Despite the dramatic appearance, these are almost always harmless. The blood is trapped between tissue layers and can’t reach the inside of your eye. No treatment is needed. The red patch typically clears within a few weeks as the blood is reabsorbed, shifting from bright red to yellow-green before disappearing entirely, similar to a bruise on your skin.
Air Quality and Environmental Irritants
Pollution, cigarette smoke, chlorine, and dry air can all cause chronic eye redness. Particulate matter in polluted air damages the eye’s surface over time. Research on urban particulate exposure shows measurable increases in inflammatory markers on the eye’s surface within just two weeks, along with decreased tear volume and reduced tear film stability. The protective outer layer of the cornea thins with prolonged exposure, leaving the eye more vulnerable to further irritation and infection.

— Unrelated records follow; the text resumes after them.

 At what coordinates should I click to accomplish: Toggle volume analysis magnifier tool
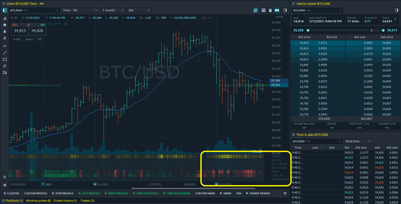[x=256, y=10]
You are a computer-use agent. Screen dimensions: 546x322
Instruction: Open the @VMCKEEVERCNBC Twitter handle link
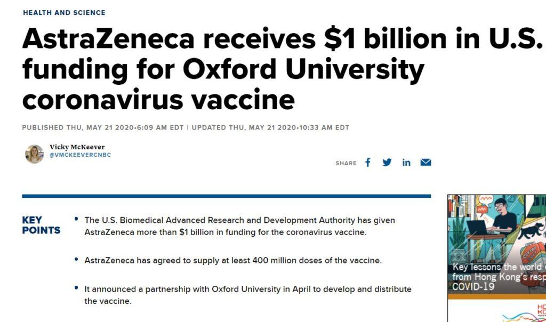click(80, 155)
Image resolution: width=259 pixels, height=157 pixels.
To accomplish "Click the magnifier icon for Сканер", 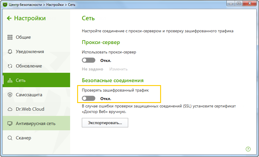I will tap(10, 138).
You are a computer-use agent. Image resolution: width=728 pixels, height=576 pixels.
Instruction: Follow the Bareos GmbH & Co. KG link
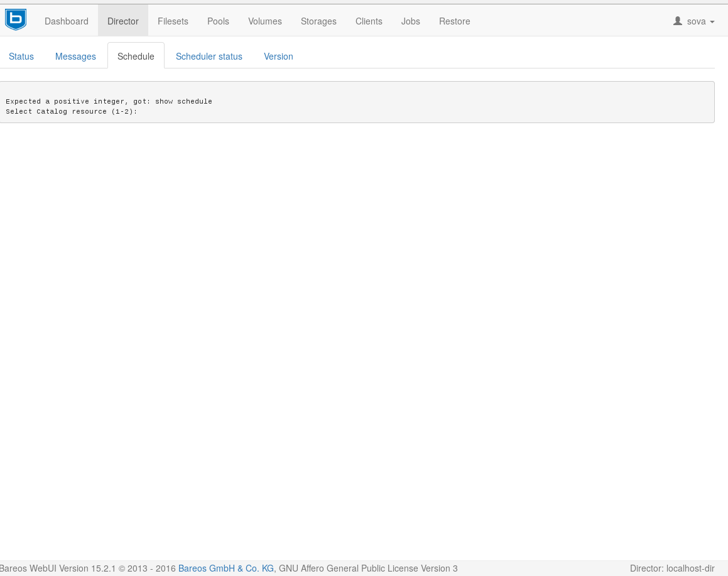pos(226,568)

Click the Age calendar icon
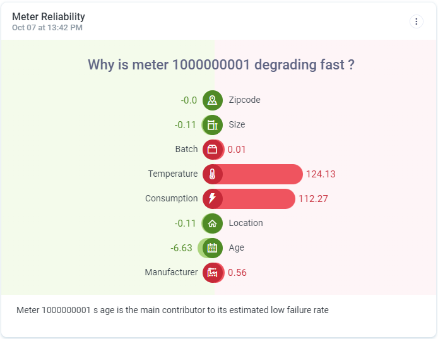pyautogui.click(x=213, y=248)
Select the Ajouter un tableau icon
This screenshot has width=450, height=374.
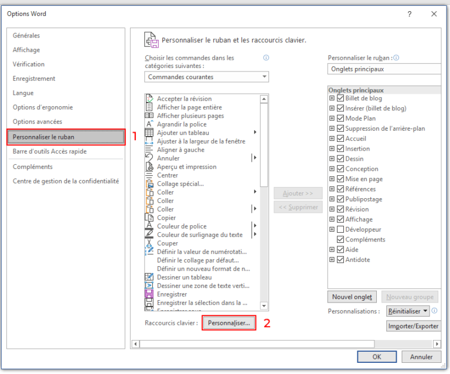pos(149,132)
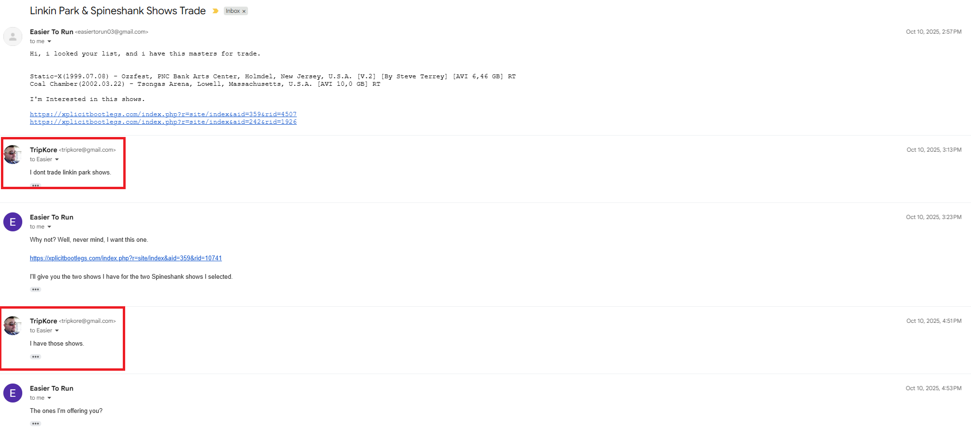Open the xplicitbootlegs link ending in rid=4507
The height and width of the screenshot is (439, 971).
point(163,114)
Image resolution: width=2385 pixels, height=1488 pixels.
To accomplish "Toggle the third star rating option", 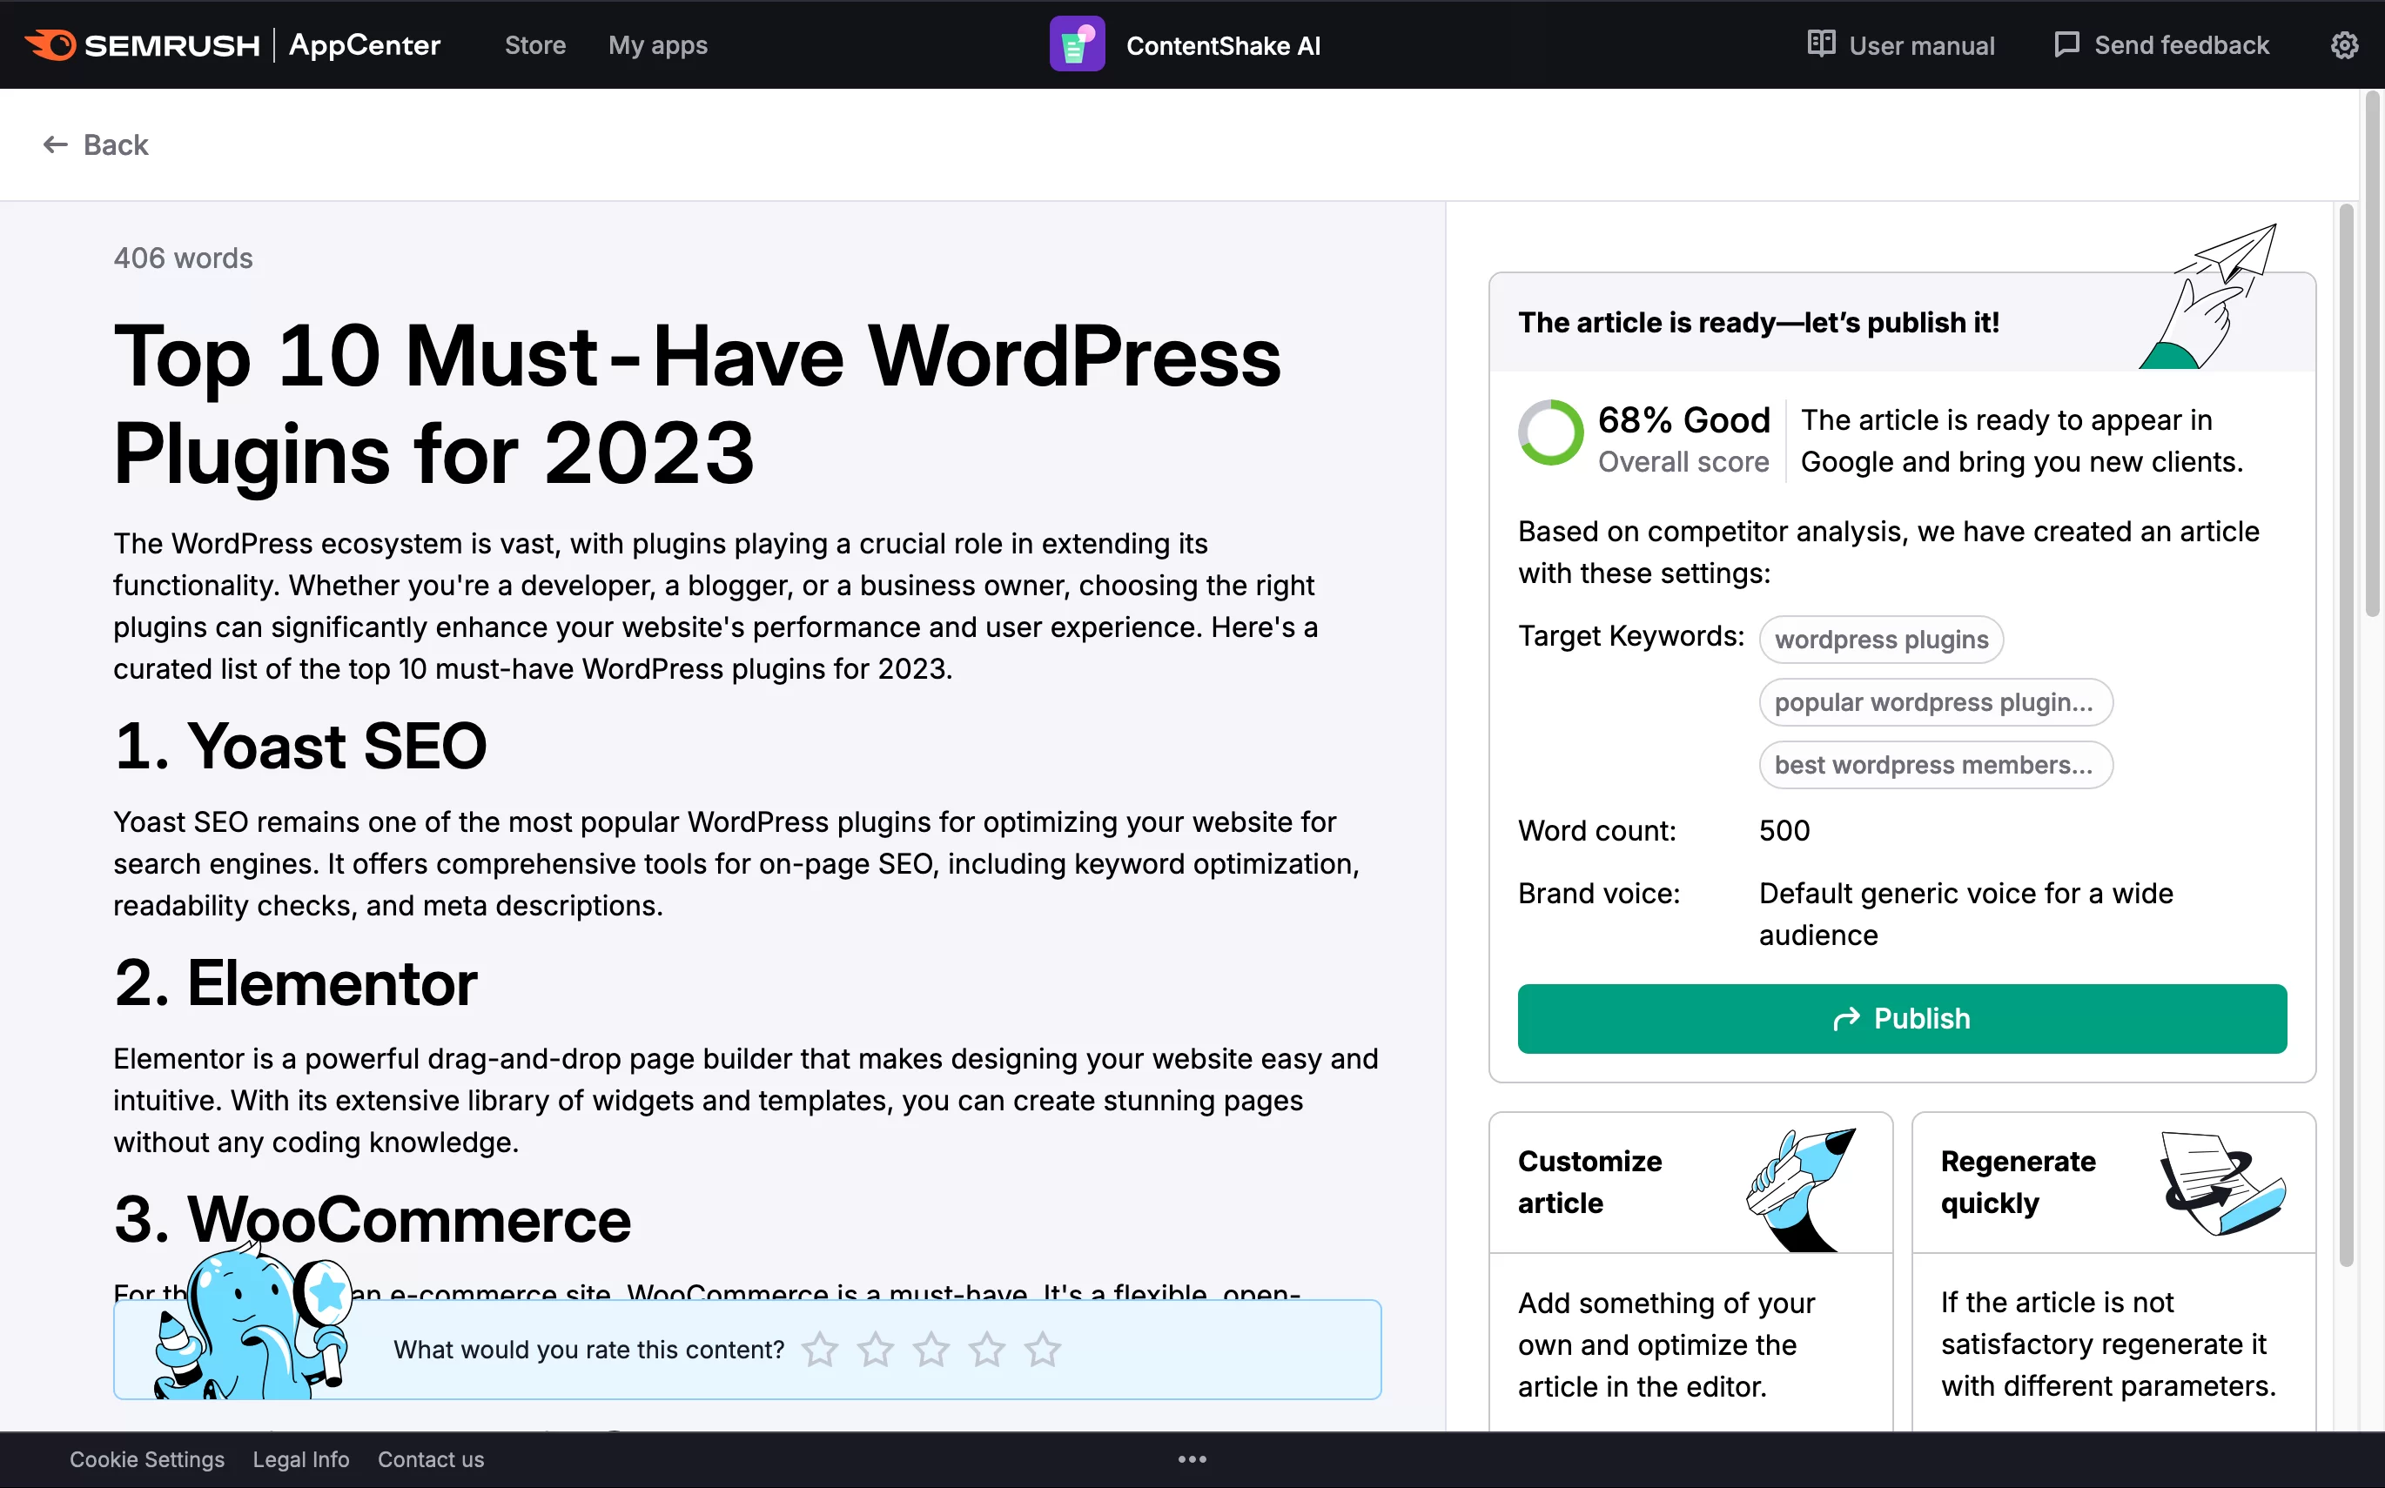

If you live in an area with poor air quality or work around dust, fumes, or chemical vapors, artificial tears can help wash irritants off the eye’s surface. Wraparound sunglasses or safety glasses provide a physical barrier that reduces exposure significantly.

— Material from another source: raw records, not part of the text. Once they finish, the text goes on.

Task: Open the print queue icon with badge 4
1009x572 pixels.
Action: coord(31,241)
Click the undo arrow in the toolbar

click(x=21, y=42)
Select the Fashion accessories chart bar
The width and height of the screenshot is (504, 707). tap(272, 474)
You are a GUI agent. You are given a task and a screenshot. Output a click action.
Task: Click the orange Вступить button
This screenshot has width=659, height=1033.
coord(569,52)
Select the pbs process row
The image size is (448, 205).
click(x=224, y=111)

Redness-Relieving Eye Drops and Rebound
Over-the-counter redness-relieving drops work by constricting the swollen blood vessels on the eye’s surface. Most contain a decongestant called tetrahydrozoline. The problem is what happens when they wear off: the blood vessels can dilate even more than before, making your eyes redder than they were originally. This rebound redness can worsen over time, creating a cycle where you need the drops more and more frequently just to keep your eyes looking normal.
Newer formulations with a different active ingredient carry a lower risk of rebound redness. But for everyday redness from dry eyes or screen strain, preservative-free artificial tears are a better choice because they address the actual problem (a compromised tear film) rather than just masking the visible symptom.

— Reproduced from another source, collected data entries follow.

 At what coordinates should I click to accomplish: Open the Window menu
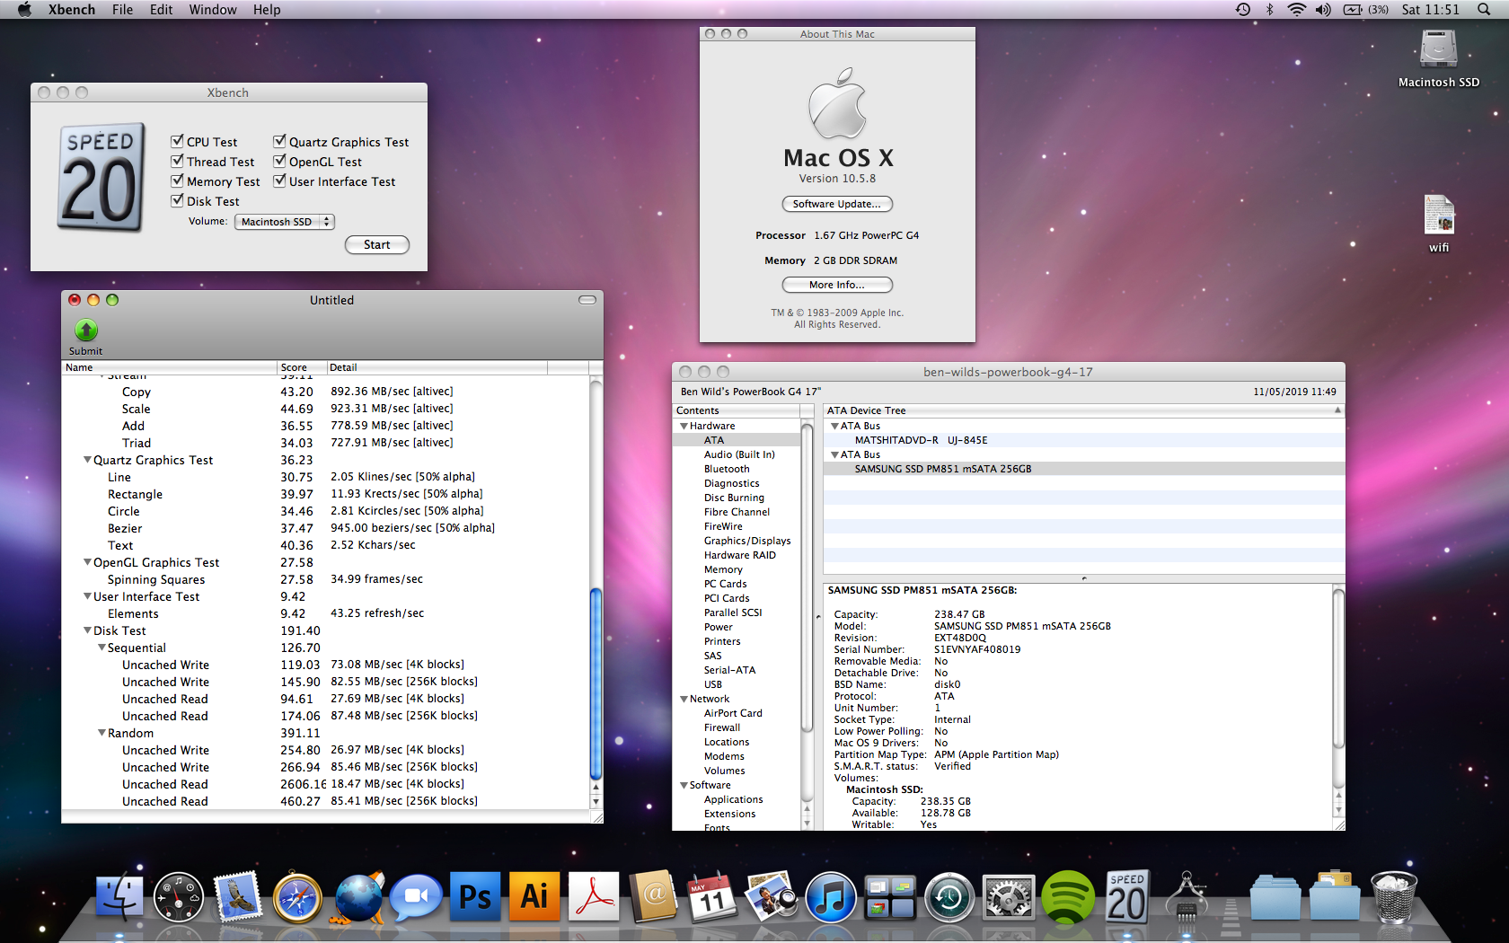click(x=213, y=10)
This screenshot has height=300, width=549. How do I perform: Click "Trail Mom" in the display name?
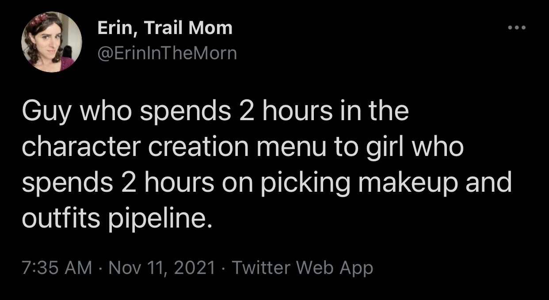point(187,28)
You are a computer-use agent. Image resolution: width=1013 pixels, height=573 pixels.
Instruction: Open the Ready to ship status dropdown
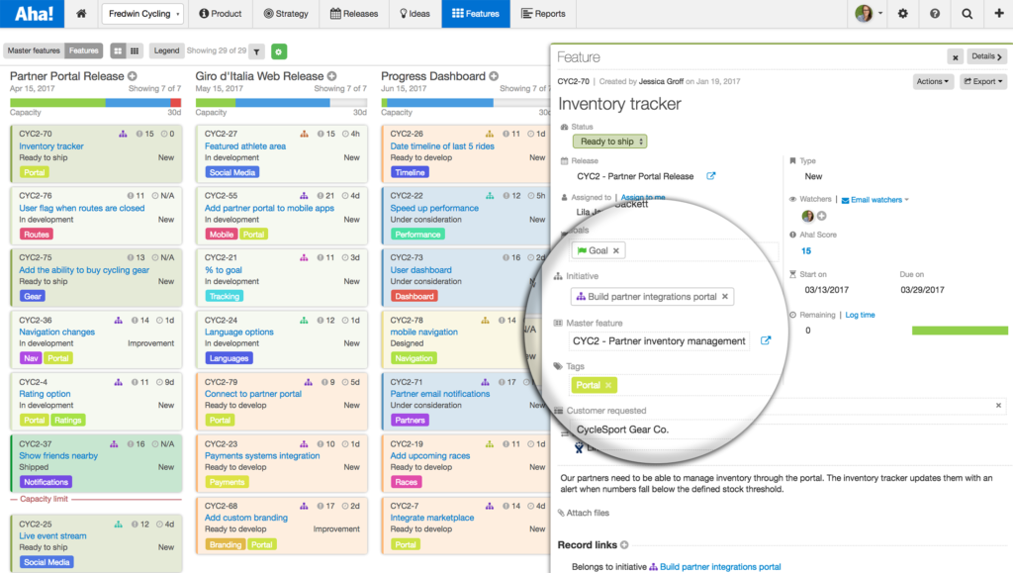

When Red Eyes Signal an Emergency
Most red eyes are a nuisance, not a crisis. But certain combinations of symptoms point to conditions that can permanently damage your vision if not treated within hours. Seek immediate care if your red eye comes with any of the following:
- Sudden vision changes, including blurriness, loss of part of your visual field, or seeing halos around lights
- Severe eye pain, especially with a headache, light sensitivity, or nausea and vomiting
- Chemical exposure or a penetrating injury to the eye
- Swelling in or around the eye, particularly with fever, which may indicate an infection of the tissue around the eye
- Inability to open your eye or keep it open
These symptoms can indicate acute glaucoma (a dangerous spike in eye pressure), a deep eye infection, or inflammation of internal eye structures. Acute glaucoma in particular can cause irreversible optic nerve damage within hours if the pressure isn’t relieved. The classic presentation is a red, painful eye with blurred vision, halos around lights, and nausea, often coming on suddenly in the evening.